Build in an option to change the "positive" class in sklearn.metrics.precision_recall_curve and sklearn.metrics.roc_curve #26758

ThorbenMaa · 2023-07-04T05:40:33Z

Describe the workflow you want to enable

In some cases, it is nice to compare a machine learning classifier with experimental data using ROC or Precision-Recall Curves. For (e.g.) a logarithmic regression model, the score returned by the model will be a probability value or a value from the corresponding decision function. Both values are positively correlated with the "positive" class and can be readily used for calculation of fpr and tpr using sklearn.metrics.precision_recall_curve or sklearn.metrics.roc_curve. However, experimental data can also be negatively correlated with the "positive class". Thus, when calculating confusion matrices, one would need to assume that the "positive" events are not at the right side of the threshold, but on the left side. The same problem occurs for imbalanced test data sets. Here, it is useful to use precision-recall curves and to define the "positive" class as the "minority class" (see https://machinelearningmastery.com/roc-curves-and-precision-recall-curves-for-imbalanced-classification/). However, in some cases, the minority class is negatively correlated with the probability values or decision function values of the classifier (i.e., the minority class corresponds to a probability of zero or to negative decision funtion values). Than it is not enough to just use the "pos_label" option as again "positive" values are on the left and not on the right side of the thresholds used for calculating the confusion matrices/precision-recall curve (see above).
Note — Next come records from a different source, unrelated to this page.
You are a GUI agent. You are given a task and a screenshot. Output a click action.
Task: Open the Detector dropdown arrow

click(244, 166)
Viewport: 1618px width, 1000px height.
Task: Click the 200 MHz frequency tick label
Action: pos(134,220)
Describe your proposed solution

One could add a parameter that is given to sklearn.metrics.precision_recall_curve and sklearn.metrics.roc_curve. This parameter descibes whether the y_score paramater is positively or negatively correlated with the "positive" class (something like pos_corr=String, default='psoitive' ; the options would be 'positive' or 'negative'). The functions would than get an additional if condition:

y_score=np.array(y_score)
if pos_corr == 'negative':
    y_score=y_score*(-1)

This would transform a negative correlation to a positive one and sklearn.metrics.precision_recall_curve and sklearn.metrics.roc_curve could be used without further changes.

Describe alternatives you've considered, if relevant

No response

Additional context

No response

The text was updated successfully, but these errors were encountered:

glemaitre · 2023-07-04T18:30:52Z

@ThorbenMaa From your argumentation, I have the impression that this is already covered by the parameter pos_label. Could you provide a specific short code snippet to illustrate the shortcoming of pos_label?

ThorbenMaa · 2023-07-05T14:53:06Z

Hi @glemaitre, if I'm not mistaken, it's not. Here is an example:

import numpy as np
from sklearn import metrics
y = np.array([1, 1, 2]) #labels
scores = np.array([0.1, 0.4, 0.35]) #probabilities for a data point from (e.g.) log reg model to belong to class 2.
fpr, tpr, thresholds = metrics.roc_curve(y, scores, pos_label=2)
print("labels:")
print (y)
print("scores:")
print (scores)
for i in range (0, np.shape(y)[0], 1):    
    print("threshold: " +str(thresholds[i]))
    print("fpr      : " +str(fpr[i]))
    print("tpr      : " +str(tpr[i])+"\n")
    
print("At a threshold of 0.35, the first entry is <0.35 and should be tn, the second is >=0.35 and should be fp, and the third is >=0.35 and should be tp. This would give a fpr of 0.5 (fpr=fp/fp+tn). Everything is all right :-)")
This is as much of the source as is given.